I read a lot of non-fiction as a child. Indeed, it's only relatively recently I've read fiction in any great quantity.

Cokesnorting Librarian said...

The first (as in, not the last) emoticon I ever detected in a freshman comp student's research paper helped grease the rails towards a career in librarianship, rather than teaching.
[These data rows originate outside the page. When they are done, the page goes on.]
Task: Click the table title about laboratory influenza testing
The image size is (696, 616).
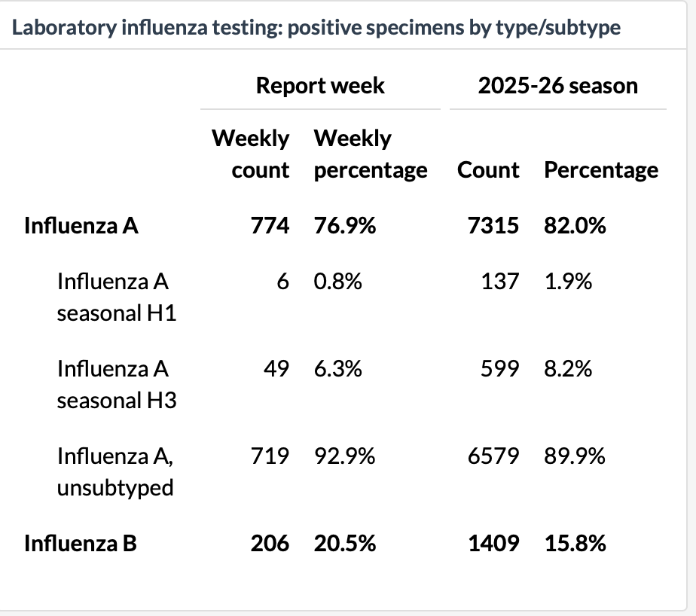Action: pyautogui.click(x=316, y=28)
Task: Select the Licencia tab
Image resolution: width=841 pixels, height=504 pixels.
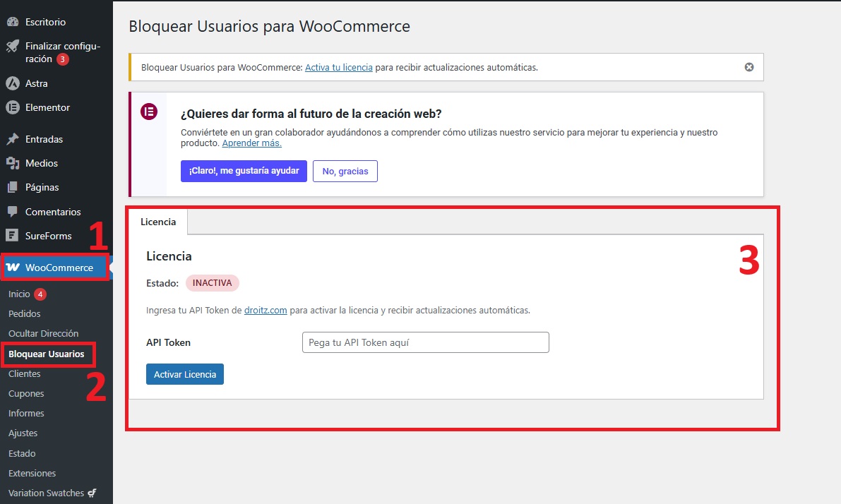Action: (158, 222)
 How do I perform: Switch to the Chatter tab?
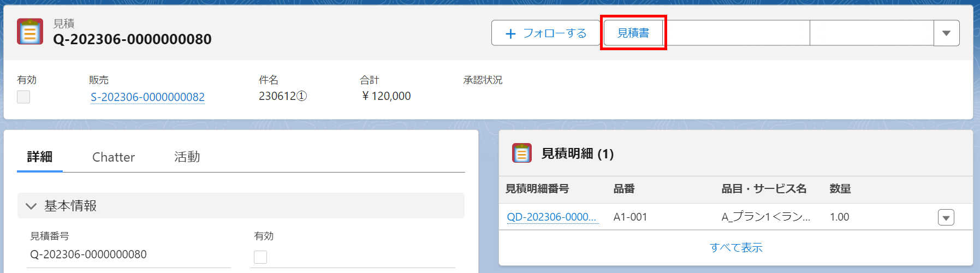tap(113, 157)
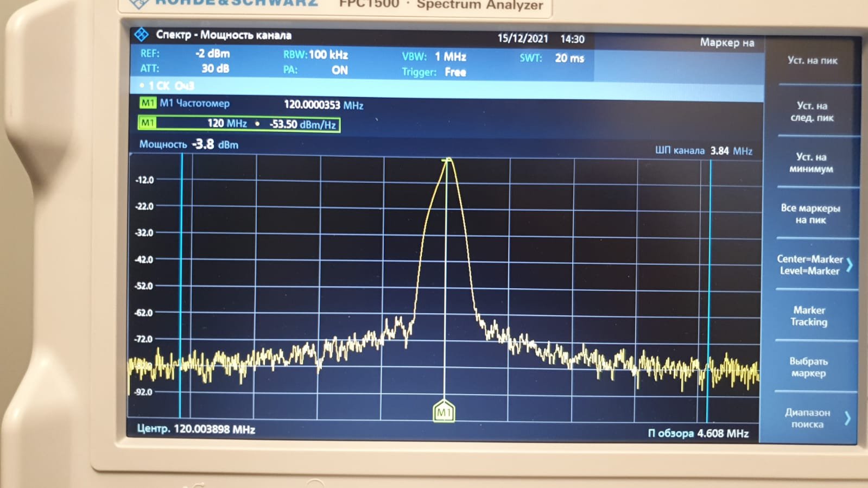This screenshot has height=488, width=868.
Task: Click the green M1 badge beside Частотомер
Action: point(148,103)
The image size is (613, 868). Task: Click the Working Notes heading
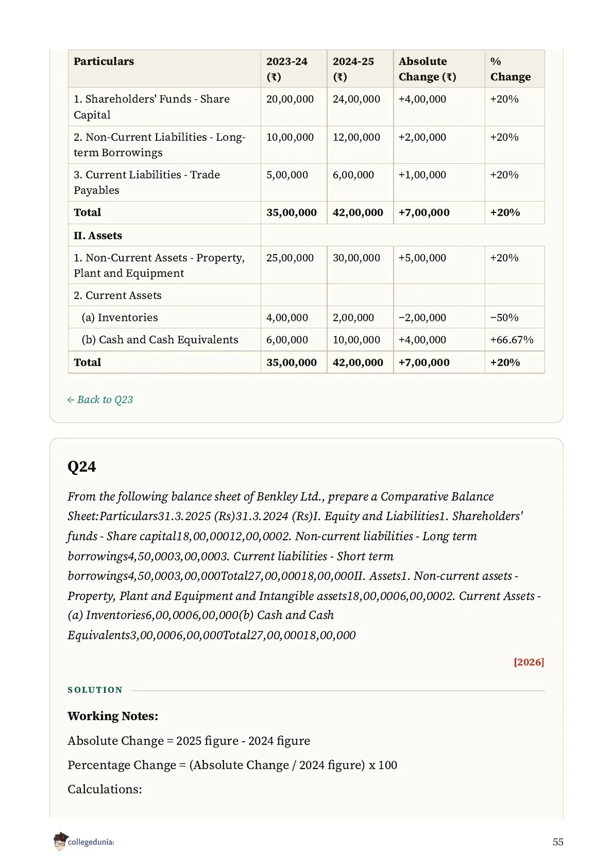113,716
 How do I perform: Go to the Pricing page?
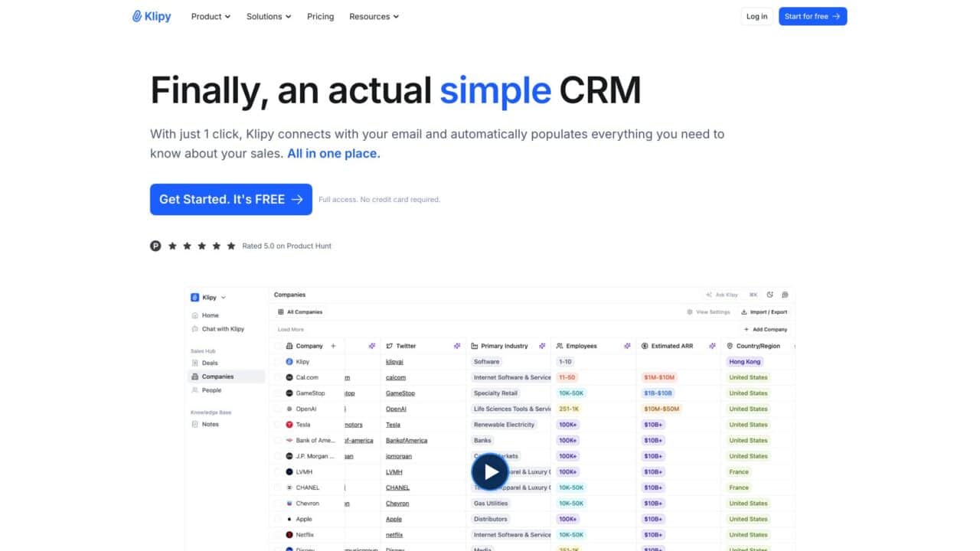[x=320, y=16]
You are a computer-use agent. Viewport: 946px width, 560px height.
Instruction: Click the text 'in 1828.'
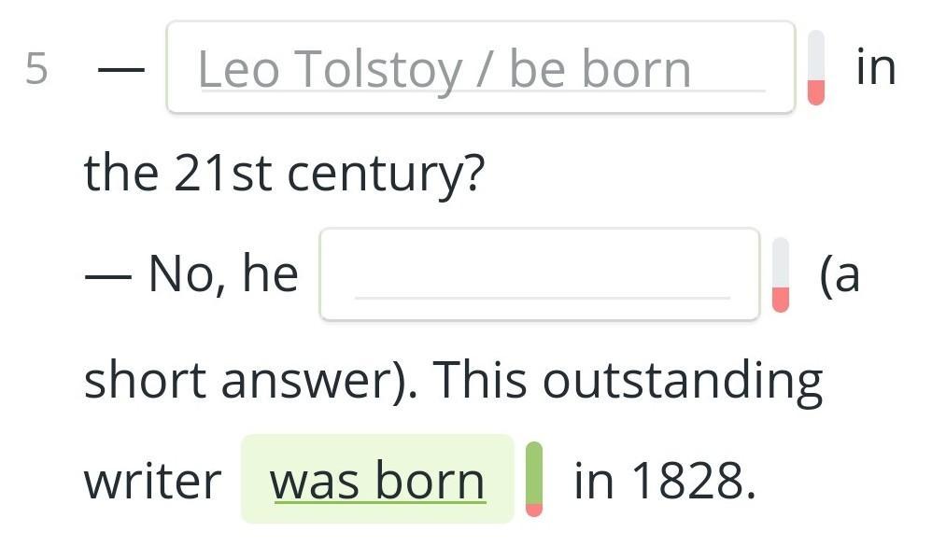tap(664, 481)
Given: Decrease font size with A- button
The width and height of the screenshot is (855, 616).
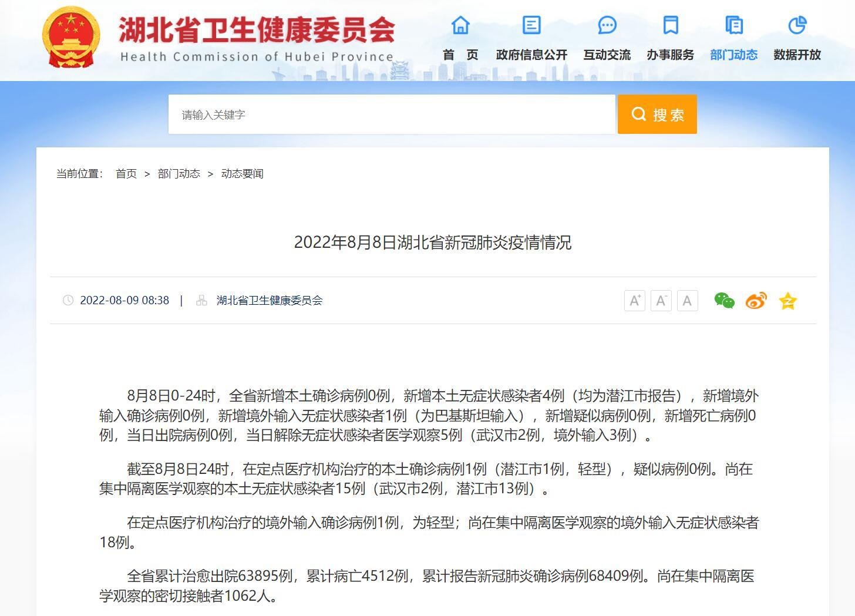Looking at the screenshot, I should (661, 301).
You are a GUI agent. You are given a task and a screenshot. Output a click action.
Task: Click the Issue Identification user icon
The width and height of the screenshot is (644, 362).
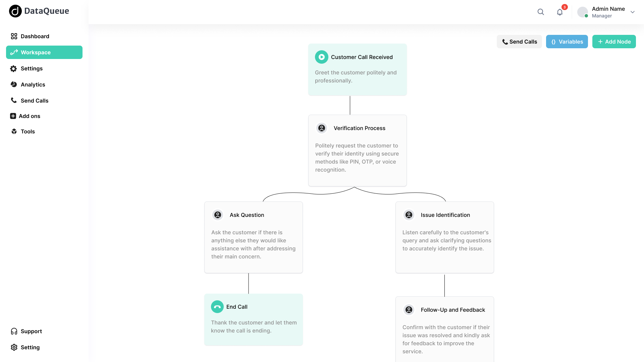tap(409, 215)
As for HP, I've never read the books, and might very well enjoy them if I did. But I can't separate the product from the hype. Nor can I tell how tens of millions reading what essentially amounts to an 800-page movie treatment aids literacy.

tanner said...

Thank you for voicing what I have been thinking about this Harry Potter phenomenon for years. I do find it kind of interesting that a book can generate so much devotion and hysteria, but I too cannot understand the appeal of reading about schoolboys, sorcerers and wizards. I'll take a nice old-fashioned Harold Robbins or Jacqueline Susann novel any day!

Anonymous said...

rofl ;P
much luv,
hermione

Anonymous said...

Next up, Harry Potter and the Destruction of Literacy. Lighten up, folks! Do Danielle Steel novels contribute to literacy? Nope. How about Stephen King? Sorry. Harold Bloom, in all his curmudgency, can say all he wants. The average person does not even know his name, much less who he is. And they care even less. Face it, folks, we are simply victims of hype. Without the hype, there would be nothing to annoy you. So, Harry Potter novels are not, in your opinion, worth reading. So what? The above mentioned authors are, in my opinion, not worth reading, along with just about every other author who's name frequents the fiction best-seller lists. You say tomato, I say tomahto, let's call the whole thing off.

Anonymous said...

I don't want to be rude, but am I right in assuming you have Asperg'ers Syndrome? plenty of red flags in your blogs

AL said...

I don't want to be rude, but am I right in assuming you have no idea what an apostrophe is for?